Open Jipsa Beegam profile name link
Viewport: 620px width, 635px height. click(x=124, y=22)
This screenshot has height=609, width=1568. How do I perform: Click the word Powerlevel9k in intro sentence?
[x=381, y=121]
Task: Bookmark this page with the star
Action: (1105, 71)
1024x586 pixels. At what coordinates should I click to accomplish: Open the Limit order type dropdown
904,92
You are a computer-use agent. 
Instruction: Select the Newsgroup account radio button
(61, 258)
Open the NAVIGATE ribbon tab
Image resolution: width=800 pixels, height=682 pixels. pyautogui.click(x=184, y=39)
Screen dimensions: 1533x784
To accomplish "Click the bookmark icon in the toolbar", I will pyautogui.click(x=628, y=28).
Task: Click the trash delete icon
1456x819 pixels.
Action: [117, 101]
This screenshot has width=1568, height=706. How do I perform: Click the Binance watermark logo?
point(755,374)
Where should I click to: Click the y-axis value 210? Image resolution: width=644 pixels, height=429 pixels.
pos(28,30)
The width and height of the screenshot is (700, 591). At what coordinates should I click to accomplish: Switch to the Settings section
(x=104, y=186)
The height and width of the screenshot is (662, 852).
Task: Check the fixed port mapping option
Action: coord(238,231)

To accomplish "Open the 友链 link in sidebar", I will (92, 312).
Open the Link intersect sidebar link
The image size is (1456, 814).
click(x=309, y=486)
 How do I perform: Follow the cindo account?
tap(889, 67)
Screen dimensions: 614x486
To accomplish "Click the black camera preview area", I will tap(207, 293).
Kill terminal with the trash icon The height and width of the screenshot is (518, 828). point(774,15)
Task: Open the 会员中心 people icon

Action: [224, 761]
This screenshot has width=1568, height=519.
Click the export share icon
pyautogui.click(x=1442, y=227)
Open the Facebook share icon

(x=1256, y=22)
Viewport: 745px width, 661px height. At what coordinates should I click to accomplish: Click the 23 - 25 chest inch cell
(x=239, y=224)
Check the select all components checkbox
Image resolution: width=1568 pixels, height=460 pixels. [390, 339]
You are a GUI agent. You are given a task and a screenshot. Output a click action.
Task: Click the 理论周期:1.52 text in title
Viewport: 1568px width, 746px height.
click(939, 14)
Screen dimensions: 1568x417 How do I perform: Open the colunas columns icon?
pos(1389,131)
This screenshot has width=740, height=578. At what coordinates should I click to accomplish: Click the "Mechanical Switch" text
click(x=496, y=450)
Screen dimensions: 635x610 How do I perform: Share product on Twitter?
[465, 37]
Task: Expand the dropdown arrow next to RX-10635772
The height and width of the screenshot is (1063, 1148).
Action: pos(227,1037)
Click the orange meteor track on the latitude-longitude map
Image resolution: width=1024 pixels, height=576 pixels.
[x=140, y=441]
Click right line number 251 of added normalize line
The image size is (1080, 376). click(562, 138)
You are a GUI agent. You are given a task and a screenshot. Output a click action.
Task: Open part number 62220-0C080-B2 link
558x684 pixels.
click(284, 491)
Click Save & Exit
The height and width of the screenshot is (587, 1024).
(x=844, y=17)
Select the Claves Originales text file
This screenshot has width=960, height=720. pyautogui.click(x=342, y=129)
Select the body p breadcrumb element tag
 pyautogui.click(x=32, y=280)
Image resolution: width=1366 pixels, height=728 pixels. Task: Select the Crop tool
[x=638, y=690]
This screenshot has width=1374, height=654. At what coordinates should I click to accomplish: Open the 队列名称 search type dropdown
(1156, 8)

========================================

▶ _What needs to be done_: Scan the listing above for the word "sidebar" and copy every line that holds it.

▶ _Problem solution_:
To accomplish "Open the 友链 link in sidebar", I will (92, 312).
Open the Link intersect sidebar link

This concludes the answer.